I pompieri hanno adottato una procedura progressiva, utilizzando strumenti specifici per tranciare il metallo

A cura di Redazione
21 luglio 2026 18:00
Si incastrano le manette della detenuta sull'A16, lei viene colta da malore -
Condividi

È stato necessario l’intervento dei Vigili del Fuoco per risolvere una situazione particolare verificatasi nella notte lungo l’autostrada A16 Napoli-Canosa, dove una donna arrestata dalla Polizia Stradale è rimasta con le manette accidentalmente bloccate ai polsi. L’episodio si è verificato all’interno dell’area di servizio Calaggio Nord, nel territorio del comune di Vallata, in provincia di Avellino. La donna, originaria della provincia di Bari, era stata fermata dagli agenti della Polstrada nell’ambito di un intervento che aveva portato al suo arresto. Durante le fasi successive al fermo, però, la situazione si è complicata: la donna è stata colta da un malore e, contemporaneamente, gli operatori si sono accorti che le manette non potevano essere rimosse normalmente perché rimaste incastrate ai polsi.

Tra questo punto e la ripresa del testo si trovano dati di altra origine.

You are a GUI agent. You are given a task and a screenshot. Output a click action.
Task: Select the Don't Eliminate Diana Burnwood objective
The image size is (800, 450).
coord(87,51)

Per questo motivo gli agenti hanno richiesto l’intervento dei Vigili del Fuoco. Sul posto è giunta una squadra del Distaccamento di Bisaccia, che ha operato con estrema cautela per evitare qualsiasi rischio alla donna già provata dalle condizioni di salute.

I pompieri hanno adottato una procedura progressiva, utilizzando strumenti specifici per tranciare il metallo e proteggendo le mani della donna con appositi schermi durante le operazioni di taglio. Il lavoro è stato eseguito lentamente e con la massima attenzione, fino alla completa rimozione delle manette.

Una volta liberata, la donna è stata affidata al personale sanitario del 118, intervenuto con un’ambulanza sul posto, per ricevere le cure e gli accertamenti necessari dopo il malore.

L’intervento coordinato tra Polizia Stradale, Vigili del Fuoco e sanitari ha consentito di gestire la situazione senza ulteriori conseguenze e di garantire assistenza alla persona coinvolta.